<<<<

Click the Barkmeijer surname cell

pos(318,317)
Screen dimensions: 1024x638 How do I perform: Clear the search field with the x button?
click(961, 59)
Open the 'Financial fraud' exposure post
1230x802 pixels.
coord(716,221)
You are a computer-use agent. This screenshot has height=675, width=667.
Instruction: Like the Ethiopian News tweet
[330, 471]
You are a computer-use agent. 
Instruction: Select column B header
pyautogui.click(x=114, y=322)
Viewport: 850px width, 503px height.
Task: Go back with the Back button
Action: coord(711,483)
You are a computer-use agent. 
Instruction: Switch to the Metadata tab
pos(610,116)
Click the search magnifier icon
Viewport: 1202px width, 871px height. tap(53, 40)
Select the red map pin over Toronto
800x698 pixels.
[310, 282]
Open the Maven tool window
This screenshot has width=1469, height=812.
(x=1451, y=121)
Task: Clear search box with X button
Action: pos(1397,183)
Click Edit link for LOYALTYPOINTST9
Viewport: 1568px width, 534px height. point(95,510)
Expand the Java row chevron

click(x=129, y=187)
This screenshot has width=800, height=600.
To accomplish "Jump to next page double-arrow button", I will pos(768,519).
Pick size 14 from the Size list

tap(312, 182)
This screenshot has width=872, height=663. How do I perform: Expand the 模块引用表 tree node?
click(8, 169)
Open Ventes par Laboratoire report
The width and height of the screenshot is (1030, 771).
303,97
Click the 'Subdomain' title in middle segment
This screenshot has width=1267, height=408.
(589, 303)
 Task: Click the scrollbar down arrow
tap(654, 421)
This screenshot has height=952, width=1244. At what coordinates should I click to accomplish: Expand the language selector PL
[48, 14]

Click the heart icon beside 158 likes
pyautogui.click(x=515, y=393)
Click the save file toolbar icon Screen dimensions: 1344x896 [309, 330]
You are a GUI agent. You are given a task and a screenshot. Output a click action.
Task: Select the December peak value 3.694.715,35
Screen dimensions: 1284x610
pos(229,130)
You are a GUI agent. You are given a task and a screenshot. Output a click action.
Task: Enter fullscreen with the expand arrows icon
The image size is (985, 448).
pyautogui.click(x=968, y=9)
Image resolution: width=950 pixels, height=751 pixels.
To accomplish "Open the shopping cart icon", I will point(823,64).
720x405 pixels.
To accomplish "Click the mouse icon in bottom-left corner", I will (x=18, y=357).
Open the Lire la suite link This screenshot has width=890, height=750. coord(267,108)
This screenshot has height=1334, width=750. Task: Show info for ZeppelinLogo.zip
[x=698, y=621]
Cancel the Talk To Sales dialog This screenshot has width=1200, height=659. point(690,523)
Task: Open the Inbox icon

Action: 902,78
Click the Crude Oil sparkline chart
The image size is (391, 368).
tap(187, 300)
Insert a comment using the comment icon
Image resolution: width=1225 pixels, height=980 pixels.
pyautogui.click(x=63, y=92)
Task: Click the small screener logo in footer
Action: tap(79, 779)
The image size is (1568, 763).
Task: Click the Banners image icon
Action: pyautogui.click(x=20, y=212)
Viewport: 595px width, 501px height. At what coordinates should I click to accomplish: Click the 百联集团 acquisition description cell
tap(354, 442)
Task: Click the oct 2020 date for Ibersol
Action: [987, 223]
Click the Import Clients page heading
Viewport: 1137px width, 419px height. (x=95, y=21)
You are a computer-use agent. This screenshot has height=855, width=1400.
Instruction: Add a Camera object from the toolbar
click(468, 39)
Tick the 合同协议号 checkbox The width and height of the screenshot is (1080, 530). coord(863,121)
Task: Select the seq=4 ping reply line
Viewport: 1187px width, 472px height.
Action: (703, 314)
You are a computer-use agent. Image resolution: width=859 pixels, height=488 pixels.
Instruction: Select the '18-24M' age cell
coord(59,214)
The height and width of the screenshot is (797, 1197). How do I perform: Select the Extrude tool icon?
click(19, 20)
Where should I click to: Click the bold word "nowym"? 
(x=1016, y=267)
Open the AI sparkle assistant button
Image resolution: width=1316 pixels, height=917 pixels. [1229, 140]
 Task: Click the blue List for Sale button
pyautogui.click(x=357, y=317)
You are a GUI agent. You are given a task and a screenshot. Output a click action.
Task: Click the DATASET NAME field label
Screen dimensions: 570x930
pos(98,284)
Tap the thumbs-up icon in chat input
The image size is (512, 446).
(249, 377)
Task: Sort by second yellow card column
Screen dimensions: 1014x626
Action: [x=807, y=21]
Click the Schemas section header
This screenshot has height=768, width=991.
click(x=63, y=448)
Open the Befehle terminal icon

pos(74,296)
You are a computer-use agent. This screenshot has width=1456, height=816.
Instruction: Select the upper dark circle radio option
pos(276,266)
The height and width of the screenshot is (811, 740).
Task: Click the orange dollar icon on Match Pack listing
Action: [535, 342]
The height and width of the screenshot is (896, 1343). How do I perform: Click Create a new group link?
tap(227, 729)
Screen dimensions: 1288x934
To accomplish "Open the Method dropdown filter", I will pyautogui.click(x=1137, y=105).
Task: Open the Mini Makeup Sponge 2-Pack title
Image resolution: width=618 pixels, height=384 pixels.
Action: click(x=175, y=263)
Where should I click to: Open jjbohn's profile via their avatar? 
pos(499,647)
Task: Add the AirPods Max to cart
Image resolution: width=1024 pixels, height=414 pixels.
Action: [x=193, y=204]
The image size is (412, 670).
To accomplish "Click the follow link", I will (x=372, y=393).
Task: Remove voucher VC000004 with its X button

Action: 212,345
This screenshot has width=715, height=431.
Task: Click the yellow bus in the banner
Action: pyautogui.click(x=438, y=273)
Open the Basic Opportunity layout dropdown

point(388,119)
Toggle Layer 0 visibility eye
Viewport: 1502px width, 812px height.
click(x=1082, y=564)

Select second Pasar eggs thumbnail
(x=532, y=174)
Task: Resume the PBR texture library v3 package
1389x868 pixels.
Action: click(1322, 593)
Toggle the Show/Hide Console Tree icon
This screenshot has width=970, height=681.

>>>>

What you need to do >> Reproduce the material from the line containing "Task: Resume the" through the end, shifting every coordinate in the answers up by 75 and leaving everything else unchanged.

The output >>
Task: Resume the PBR texture library v3 package
1389x868 pixels.
Action: click(1397, 668)
Toggle the Show/Hide Console Tree icon
This screenshot has width=970, height=681.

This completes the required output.